▸ **Pixel coordinate grounding data**:
++++

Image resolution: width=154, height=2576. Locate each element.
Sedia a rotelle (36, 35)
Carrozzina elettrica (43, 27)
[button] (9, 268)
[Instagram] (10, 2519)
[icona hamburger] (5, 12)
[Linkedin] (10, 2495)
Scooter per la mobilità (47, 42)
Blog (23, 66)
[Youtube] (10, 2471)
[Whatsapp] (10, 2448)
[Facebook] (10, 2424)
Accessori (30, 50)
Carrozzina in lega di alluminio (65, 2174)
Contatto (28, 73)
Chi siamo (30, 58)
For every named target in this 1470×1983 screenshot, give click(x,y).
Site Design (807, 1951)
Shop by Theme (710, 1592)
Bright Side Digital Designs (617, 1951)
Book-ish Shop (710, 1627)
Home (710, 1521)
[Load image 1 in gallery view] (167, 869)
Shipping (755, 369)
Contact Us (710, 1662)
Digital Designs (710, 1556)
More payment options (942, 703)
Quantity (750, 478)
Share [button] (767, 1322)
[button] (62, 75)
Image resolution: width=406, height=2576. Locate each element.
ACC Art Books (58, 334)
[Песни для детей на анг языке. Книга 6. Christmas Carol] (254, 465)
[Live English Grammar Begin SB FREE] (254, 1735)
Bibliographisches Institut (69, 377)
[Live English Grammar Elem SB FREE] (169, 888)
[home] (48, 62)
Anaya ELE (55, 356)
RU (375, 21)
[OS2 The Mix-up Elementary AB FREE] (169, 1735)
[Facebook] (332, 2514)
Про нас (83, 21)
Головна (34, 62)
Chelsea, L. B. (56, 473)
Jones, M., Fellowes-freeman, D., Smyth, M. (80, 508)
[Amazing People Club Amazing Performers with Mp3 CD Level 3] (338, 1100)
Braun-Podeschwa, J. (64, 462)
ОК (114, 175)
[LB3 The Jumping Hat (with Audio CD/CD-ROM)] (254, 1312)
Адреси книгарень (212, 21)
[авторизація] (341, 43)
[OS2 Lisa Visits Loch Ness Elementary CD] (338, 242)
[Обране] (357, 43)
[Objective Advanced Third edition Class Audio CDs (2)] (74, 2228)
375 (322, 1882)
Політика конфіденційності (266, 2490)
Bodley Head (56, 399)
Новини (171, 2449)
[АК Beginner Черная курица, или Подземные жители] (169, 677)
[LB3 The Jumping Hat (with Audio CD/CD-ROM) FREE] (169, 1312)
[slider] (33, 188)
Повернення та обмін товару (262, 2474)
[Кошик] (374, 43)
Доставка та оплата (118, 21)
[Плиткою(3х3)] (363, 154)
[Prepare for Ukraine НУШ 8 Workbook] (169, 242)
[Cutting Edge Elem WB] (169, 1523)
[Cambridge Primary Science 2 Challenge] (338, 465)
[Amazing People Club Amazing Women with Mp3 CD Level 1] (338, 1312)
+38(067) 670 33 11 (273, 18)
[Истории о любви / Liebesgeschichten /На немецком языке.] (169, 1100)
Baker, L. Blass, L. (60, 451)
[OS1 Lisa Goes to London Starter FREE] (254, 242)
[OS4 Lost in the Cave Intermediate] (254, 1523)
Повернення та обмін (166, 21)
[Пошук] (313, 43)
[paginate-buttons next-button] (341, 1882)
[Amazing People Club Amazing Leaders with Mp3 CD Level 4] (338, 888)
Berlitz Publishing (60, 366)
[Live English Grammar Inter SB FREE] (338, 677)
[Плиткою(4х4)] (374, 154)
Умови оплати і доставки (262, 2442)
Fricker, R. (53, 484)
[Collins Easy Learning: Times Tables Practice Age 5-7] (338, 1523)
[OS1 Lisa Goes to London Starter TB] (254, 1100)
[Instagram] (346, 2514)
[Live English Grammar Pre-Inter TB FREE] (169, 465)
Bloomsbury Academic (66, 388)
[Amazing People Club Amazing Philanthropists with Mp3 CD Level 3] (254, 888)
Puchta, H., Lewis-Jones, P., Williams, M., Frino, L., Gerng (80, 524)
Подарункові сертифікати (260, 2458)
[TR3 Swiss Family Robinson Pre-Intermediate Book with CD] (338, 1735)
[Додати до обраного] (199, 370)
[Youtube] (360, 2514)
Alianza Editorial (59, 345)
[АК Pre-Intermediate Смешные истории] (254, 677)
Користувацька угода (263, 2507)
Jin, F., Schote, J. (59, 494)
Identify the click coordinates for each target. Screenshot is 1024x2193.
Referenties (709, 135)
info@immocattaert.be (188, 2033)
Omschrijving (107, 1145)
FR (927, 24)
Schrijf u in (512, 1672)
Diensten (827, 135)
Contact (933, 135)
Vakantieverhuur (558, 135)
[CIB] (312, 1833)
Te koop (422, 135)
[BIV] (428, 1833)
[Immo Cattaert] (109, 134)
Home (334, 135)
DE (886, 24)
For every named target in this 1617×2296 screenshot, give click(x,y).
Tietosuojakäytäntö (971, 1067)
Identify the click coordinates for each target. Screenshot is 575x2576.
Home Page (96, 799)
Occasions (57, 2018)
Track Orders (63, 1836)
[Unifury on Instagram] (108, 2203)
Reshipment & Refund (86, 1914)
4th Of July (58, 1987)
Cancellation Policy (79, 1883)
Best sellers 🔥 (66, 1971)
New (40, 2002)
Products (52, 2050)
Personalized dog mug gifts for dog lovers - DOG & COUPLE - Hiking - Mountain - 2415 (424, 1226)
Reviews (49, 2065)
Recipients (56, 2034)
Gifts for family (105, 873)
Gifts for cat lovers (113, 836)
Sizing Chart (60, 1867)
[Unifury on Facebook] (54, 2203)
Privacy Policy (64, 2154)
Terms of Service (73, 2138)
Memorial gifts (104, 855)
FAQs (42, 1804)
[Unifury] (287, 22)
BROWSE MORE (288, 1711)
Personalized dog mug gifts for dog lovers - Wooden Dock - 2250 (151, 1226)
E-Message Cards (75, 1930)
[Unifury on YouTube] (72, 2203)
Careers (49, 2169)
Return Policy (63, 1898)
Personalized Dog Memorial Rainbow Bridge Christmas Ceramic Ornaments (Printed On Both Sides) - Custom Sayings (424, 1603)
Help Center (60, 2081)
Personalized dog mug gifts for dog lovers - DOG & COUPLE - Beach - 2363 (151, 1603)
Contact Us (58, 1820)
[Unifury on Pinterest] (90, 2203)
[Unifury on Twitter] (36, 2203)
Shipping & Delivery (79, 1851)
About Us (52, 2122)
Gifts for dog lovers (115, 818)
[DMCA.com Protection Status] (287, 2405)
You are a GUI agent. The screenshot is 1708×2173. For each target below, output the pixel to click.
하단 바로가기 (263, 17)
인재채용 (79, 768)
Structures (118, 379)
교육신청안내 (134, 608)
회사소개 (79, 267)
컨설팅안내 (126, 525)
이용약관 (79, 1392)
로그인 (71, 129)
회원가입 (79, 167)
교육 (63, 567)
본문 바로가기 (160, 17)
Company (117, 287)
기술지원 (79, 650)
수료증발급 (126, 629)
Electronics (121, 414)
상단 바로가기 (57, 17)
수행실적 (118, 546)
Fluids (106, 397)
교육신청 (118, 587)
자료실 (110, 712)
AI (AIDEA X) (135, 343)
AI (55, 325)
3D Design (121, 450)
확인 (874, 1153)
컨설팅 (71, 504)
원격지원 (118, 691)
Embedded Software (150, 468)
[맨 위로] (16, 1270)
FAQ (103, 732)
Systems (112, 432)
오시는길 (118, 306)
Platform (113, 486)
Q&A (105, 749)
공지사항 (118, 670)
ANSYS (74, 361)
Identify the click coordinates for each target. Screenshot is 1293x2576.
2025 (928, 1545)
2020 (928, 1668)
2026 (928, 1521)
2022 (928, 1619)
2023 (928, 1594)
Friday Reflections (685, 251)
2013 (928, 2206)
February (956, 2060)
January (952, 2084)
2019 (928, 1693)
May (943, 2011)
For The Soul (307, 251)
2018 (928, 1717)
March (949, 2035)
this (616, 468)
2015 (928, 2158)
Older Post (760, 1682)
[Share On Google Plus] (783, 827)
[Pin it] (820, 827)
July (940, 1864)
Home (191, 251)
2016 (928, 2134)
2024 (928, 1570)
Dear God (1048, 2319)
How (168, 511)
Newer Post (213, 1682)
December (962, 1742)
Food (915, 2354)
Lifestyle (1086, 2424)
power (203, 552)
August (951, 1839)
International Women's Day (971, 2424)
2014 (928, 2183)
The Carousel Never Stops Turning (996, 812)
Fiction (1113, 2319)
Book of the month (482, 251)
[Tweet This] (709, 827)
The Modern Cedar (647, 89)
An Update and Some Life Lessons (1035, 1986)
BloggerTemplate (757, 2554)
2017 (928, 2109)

++++

▸ **Work request**: In the data above, start at the line that has "FAQ (103, 732)", stop after the line that has "February (956, 2060)", and print every line in between exactly as it stands.

▸ **Answer below**:
FAQ (103, 732)
Systems (112, 432)
오시는길 (118, 306)
Platform (113, 486)
Q&A (105, 749)
공지사항 (118, 670)
ANSYS (74, 361)
Identify the click coordinates for each target. Screenshot is 1293x2576.
2025 (928, 1545)
2020 (928, 1668)
2026 (928, 1521)
2022 (928, 1619)
2023 (928, 1594)
Friday Reflections (685, 251)
2013 (928, 2206)
February (956, 2060)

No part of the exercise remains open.